In 2009, my baby brother collapsed while running in a track meet. He was 16, and I already worked as a pediatric sub-acute home health nurse.

The diagnosis? A sudden cardiac event (he received CPR) caused by Long QT (an abnormal heartbeat); however, he suffered a brain injury. At the time, we were told Long QT is genetic. I made sure my children had their baseline EKGs done, then I got SICK… I went to sit one day and I could not control my legs.

The search for answers

As a nurse, I knew something was terribly wrong. It took a few years and some very strange symptoms, even the loss of my brother, for things to get to a diagnosis for me. I looked like a stroke patient on one side; I forgot words, was falling, and then had a critical low potassium.

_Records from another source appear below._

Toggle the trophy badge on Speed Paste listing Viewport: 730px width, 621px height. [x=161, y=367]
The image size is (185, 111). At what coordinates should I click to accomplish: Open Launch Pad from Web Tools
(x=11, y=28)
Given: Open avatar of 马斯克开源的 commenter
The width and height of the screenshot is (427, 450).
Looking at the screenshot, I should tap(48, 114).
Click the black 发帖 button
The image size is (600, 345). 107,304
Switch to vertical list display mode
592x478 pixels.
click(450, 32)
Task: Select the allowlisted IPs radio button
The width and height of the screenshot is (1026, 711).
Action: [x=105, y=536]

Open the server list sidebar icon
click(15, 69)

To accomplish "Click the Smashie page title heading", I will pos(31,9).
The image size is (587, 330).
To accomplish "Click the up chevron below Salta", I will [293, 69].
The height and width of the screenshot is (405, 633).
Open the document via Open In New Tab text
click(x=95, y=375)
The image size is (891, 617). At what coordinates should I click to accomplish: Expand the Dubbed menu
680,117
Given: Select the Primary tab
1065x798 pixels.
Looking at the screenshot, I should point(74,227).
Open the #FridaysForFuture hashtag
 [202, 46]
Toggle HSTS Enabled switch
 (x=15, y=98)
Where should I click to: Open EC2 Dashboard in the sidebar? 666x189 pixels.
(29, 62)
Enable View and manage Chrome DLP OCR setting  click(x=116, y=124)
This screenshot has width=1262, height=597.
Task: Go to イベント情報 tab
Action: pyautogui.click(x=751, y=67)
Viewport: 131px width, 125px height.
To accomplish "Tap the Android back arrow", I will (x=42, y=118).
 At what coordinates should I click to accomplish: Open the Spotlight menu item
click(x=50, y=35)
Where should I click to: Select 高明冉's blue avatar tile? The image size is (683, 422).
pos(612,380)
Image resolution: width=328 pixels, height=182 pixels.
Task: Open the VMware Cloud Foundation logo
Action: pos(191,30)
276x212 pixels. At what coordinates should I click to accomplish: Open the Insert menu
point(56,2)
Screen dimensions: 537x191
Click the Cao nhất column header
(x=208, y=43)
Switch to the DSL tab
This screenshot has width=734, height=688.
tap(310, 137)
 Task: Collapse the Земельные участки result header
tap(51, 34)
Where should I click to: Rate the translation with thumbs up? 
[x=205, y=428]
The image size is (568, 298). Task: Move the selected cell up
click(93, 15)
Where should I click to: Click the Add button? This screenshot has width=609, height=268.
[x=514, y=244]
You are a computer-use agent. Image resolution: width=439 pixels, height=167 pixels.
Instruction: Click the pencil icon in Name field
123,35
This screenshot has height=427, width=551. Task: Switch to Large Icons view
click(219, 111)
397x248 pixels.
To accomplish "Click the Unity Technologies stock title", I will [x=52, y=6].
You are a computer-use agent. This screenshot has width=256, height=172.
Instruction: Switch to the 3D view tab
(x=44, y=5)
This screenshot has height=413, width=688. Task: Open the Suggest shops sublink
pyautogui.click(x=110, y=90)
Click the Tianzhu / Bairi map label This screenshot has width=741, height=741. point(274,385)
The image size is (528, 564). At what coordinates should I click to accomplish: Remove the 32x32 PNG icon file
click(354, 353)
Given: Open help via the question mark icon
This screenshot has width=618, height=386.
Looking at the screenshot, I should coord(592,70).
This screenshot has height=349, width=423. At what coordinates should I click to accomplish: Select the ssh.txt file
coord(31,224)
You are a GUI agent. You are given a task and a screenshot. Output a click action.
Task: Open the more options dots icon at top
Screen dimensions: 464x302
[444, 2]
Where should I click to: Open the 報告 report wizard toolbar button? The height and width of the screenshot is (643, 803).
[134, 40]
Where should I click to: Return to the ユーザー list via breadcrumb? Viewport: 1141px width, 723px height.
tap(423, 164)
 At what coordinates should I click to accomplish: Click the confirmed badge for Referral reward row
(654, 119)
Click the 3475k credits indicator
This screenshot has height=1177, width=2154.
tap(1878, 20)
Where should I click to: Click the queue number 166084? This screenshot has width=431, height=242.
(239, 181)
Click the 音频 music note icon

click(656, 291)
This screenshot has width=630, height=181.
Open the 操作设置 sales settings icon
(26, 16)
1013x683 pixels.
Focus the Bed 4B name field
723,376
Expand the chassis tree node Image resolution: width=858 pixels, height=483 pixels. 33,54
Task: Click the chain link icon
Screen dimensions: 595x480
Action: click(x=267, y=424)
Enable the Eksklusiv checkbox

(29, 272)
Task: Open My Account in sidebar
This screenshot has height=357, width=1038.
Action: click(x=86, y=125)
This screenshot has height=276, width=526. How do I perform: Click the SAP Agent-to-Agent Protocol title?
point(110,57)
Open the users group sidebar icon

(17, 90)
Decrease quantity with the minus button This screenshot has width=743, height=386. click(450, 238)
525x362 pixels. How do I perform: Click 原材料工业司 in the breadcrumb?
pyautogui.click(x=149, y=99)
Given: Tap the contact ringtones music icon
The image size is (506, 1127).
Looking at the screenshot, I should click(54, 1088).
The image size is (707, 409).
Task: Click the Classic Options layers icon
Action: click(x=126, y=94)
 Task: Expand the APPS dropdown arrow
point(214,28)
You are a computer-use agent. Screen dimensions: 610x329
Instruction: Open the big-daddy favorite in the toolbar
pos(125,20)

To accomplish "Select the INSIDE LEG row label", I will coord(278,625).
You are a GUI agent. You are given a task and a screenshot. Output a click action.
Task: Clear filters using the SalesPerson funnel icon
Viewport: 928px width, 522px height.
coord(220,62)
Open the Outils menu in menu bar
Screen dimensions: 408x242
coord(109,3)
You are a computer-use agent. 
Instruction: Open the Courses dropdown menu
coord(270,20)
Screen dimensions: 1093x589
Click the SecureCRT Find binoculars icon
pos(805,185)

In all my research for answers, I saw an article about ATS (Andersen-Tawil Syndrome), a rare genetic disease that encompassed Long QT, low potassium, and many of my symptoms. Next, I pulled up my potassium results, and it was like the sky sang for me while my legs were going paralyzed.

A brother's legacy

Today, I miss my brother. We all do very much. However, his death somehow saved me and my child, who also has Andersen-Tawil Syndrome with Hypokalemic Periodic Paralysis episodes.

The diagnosis has opened up an entire new world of friends, opportunities, and journeys. Once I was grief-stricken and terrified. Now I am hopeful with purpose.